> DESCRIPTION OF THE TASK
Please copy down the rows below word for word, leaving out the pictures.

> STORED DATA
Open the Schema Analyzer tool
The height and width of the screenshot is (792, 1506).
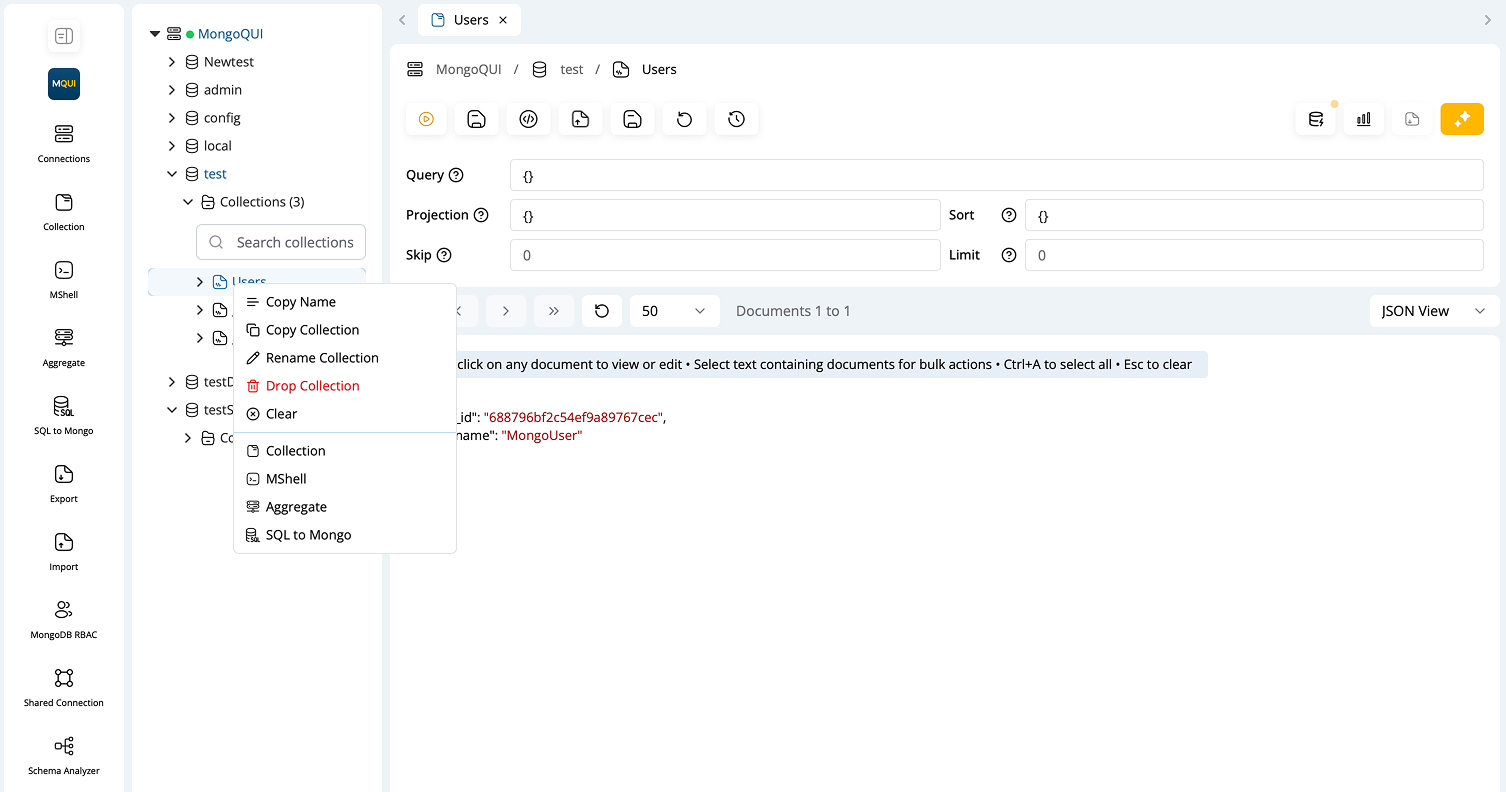(x=64, y=754)
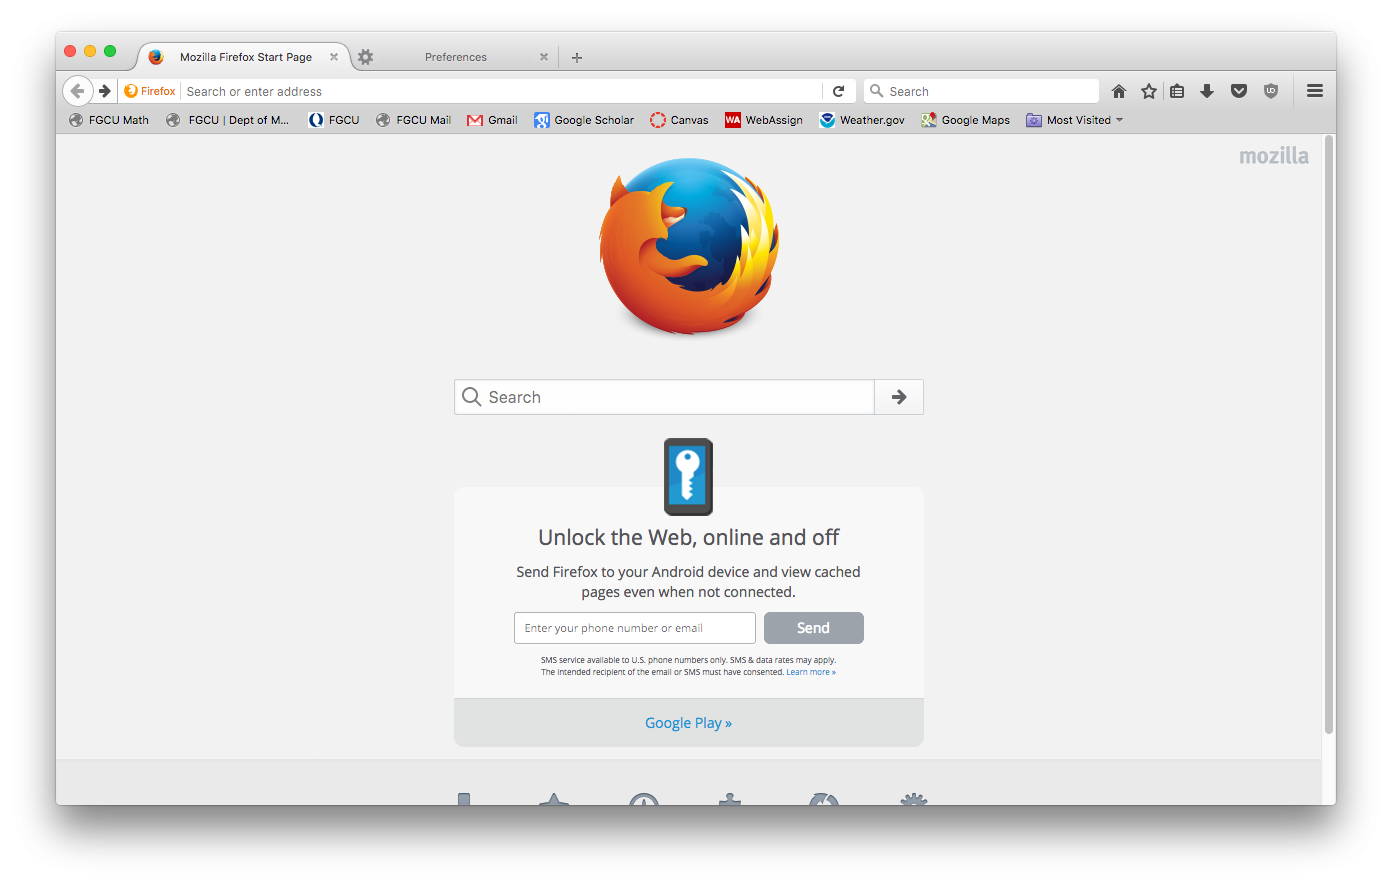The height and width of the screenshot is (885, 1392).
Task: Go back using the back arrow
Action: tap(77, 91)
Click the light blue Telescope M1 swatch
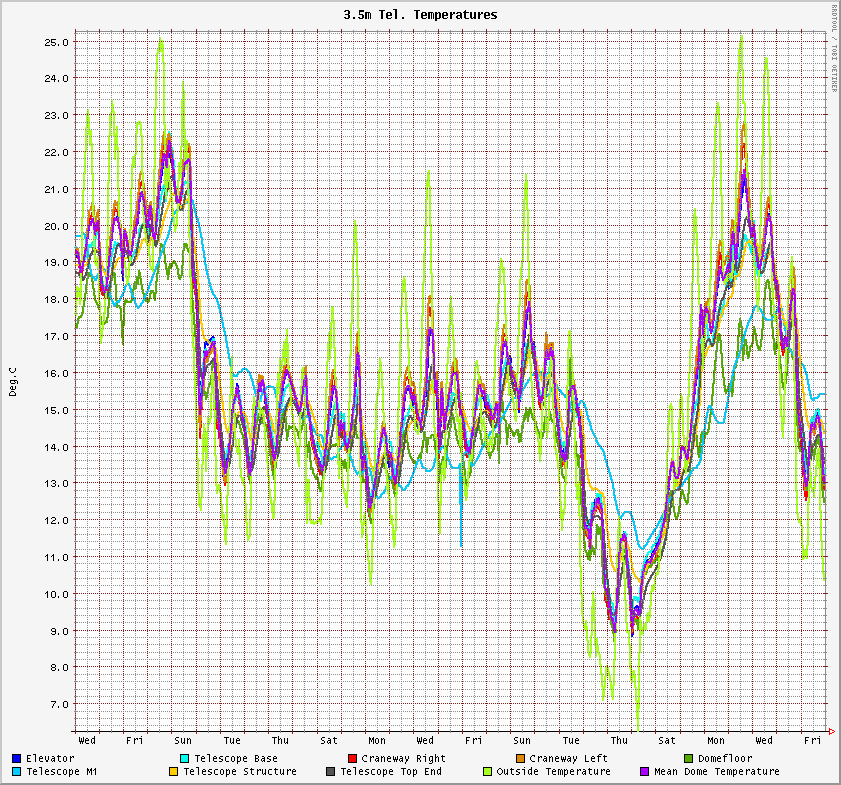This screenshot has width=841, height=785. pyautogui.click(x=17, y=772)
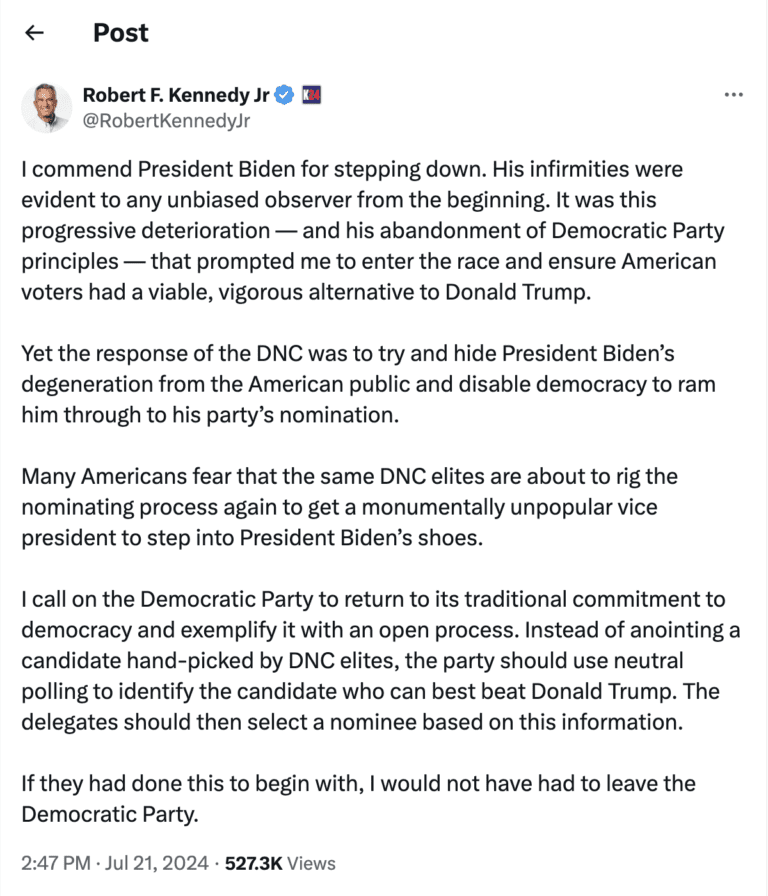Click the affiliate badge beside verified checkmark
The height and width of the screenshot is (896, 768).
309,96
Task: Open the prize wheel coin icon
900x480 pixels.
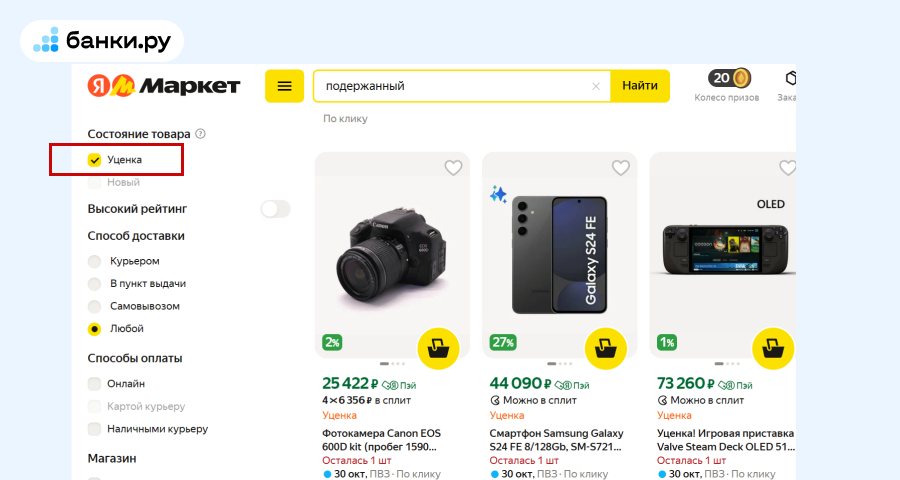Action: [740, 78]
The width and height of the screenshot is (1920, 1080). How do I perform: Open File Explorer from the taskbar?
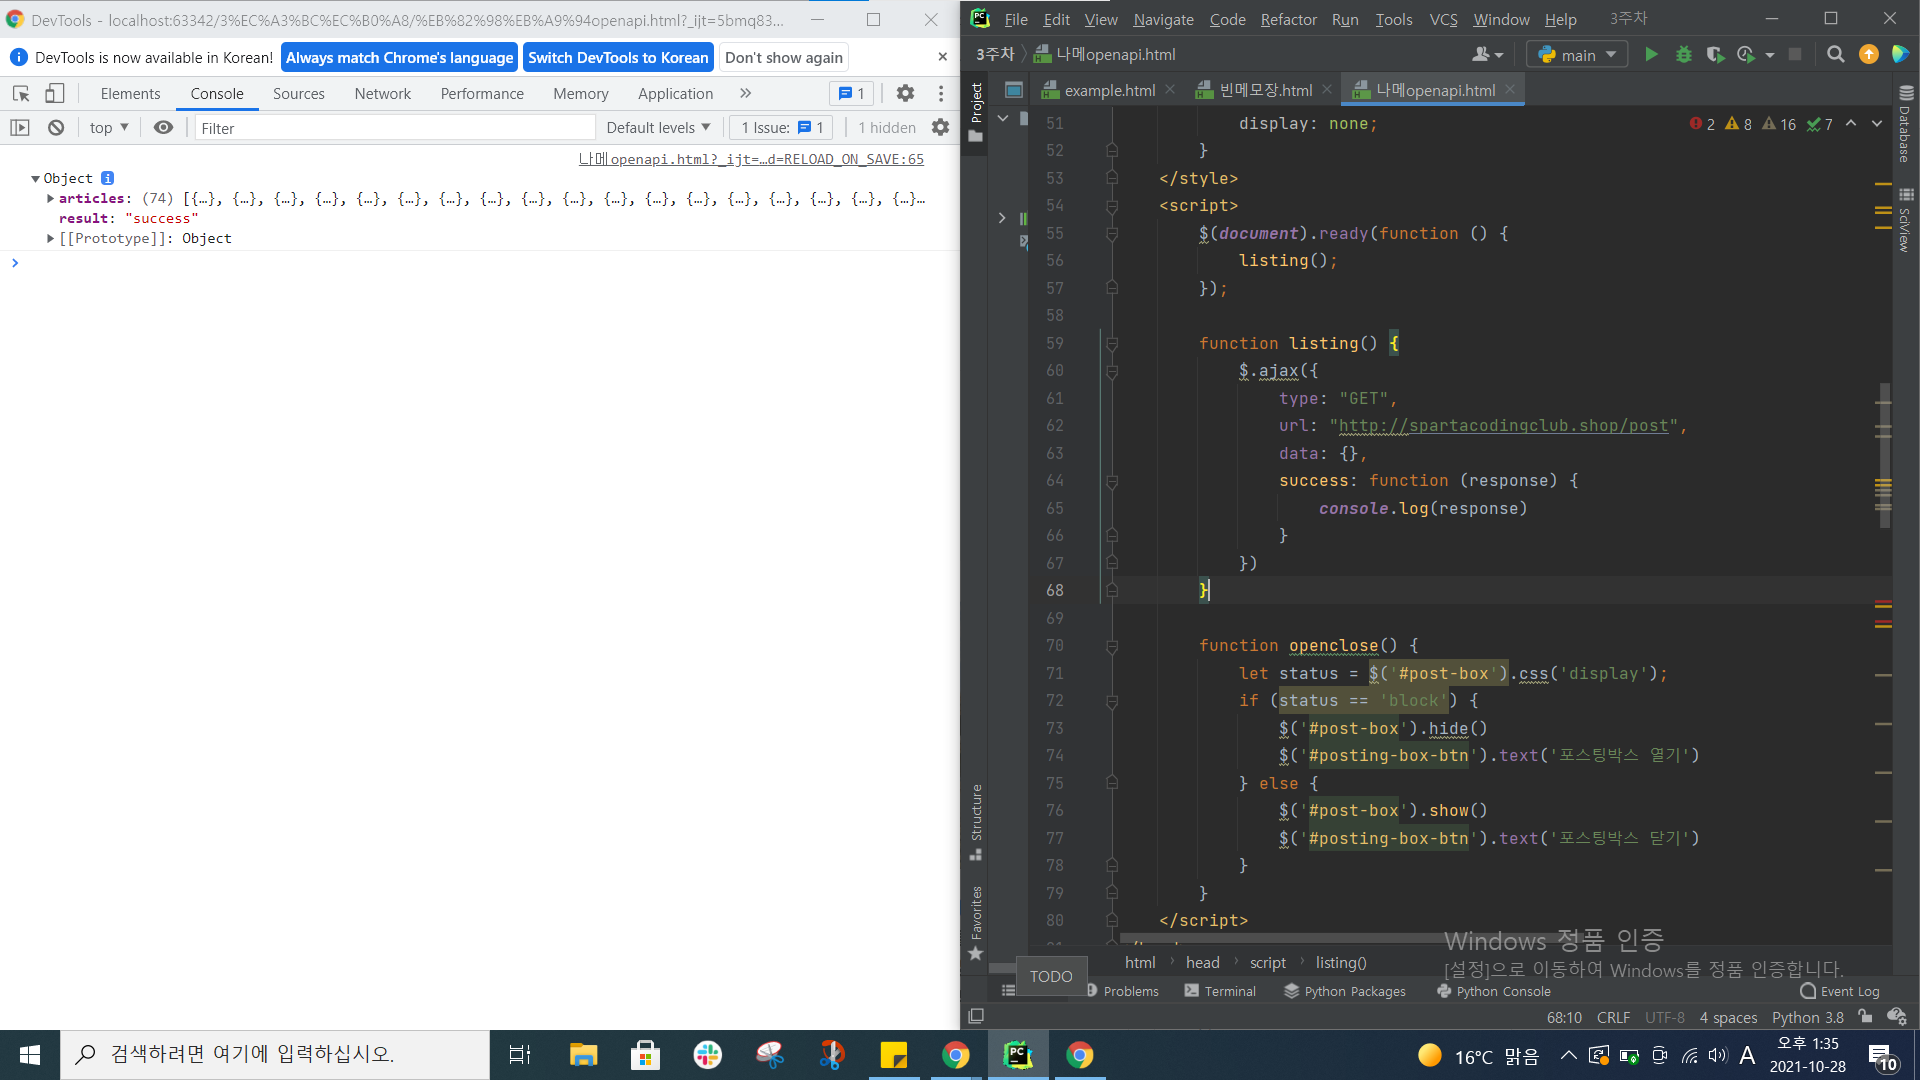tap(583, 1055)
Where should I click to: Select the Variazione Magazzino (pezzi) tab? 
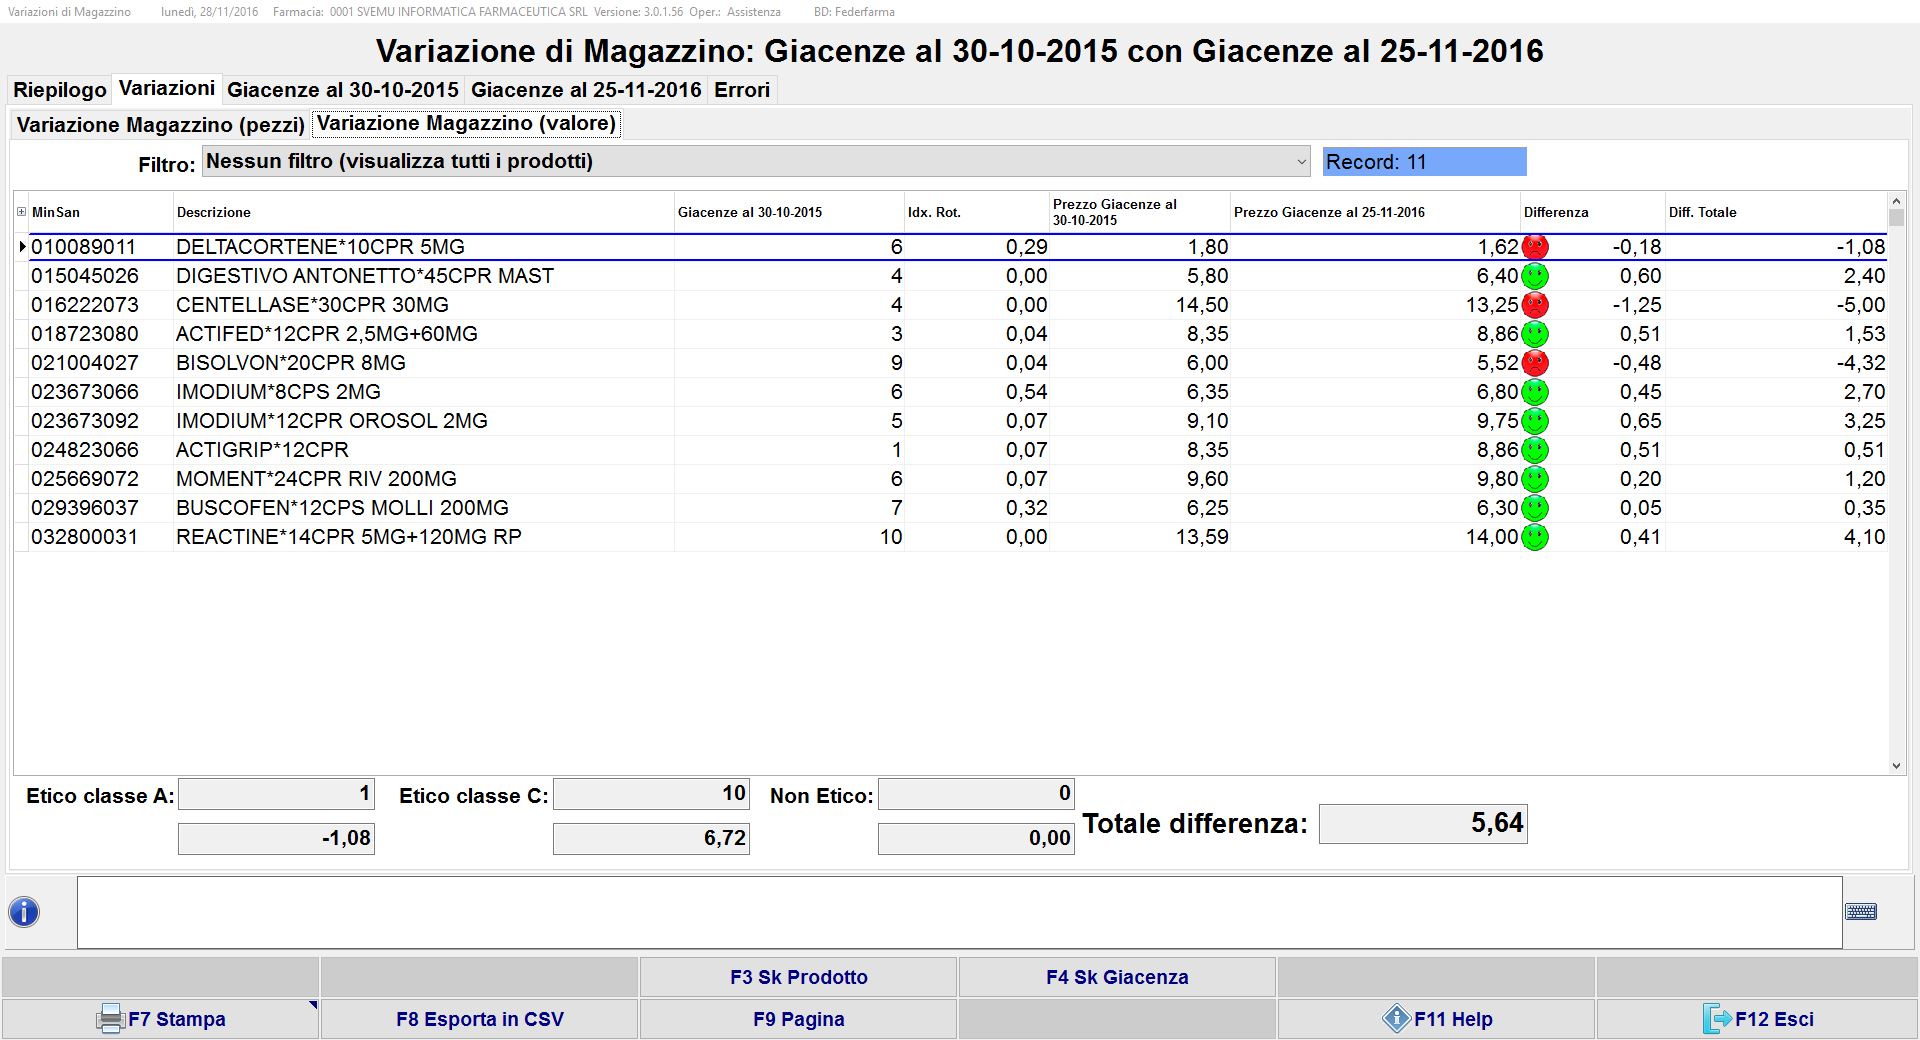click(161, 125)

> FINISHED ANSWER
Open the Schema Analyzer tool
The height and width of the screenshot is (792, 1506).
(x=64, y=754)
The height and width of the screenshot is (885, 1392).
Task: Go back using the back arrow
Action: tap(77, 91)
Click the light blue Telescope M1 swatch
This screenshot has width=841, height=785. pyautogui.click(x=17, y=772)
Click the affiliate badge beside verified checkmark
The height and width of the screenshot is (896, 768).
309,96
Task: Open the prize wheel coin icon
900x480 pixels.
Action: [740, 78]
The width and height of the screenshot is (1920, 1080). How do I perform: Open File Explorer from the taskbar?
tap(583, 1055)
Where should I click to: Select the Variazione Magazzino (pezzi) tab? 
click(161, 125)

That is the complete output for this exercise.